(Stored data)
----
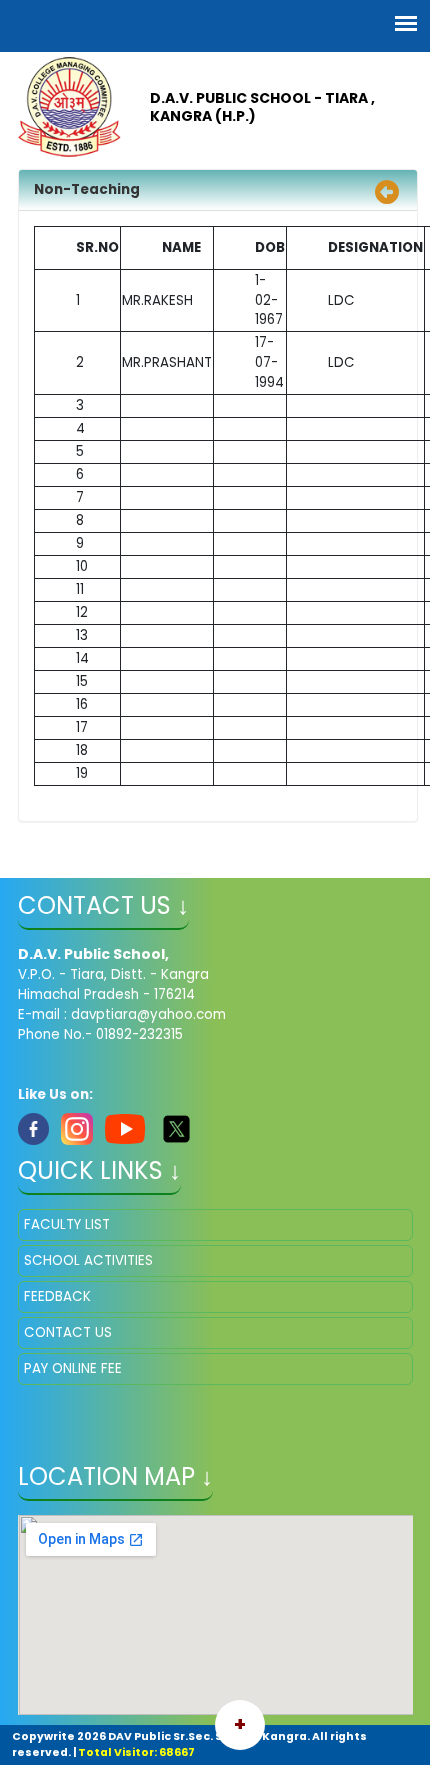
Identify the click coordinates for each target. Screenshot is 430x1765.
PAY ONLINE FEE (73, 1368)
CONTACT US (68, 1332)
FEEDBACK (57, 1296)
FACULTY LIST (67, 1224)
----
**ASSIGNMENT:** Images are to be skipped, and each line above is to be returned exactly.

**TASK ANSWER:**
Identify the click coordinates for each target. Screenshot is 430x1765.
PAY ONLINE FEE (73, 1368)
CONTACT US (68, 1332)
FEEDBACK (57, 1296)
FACULTY LIST (67, 1224)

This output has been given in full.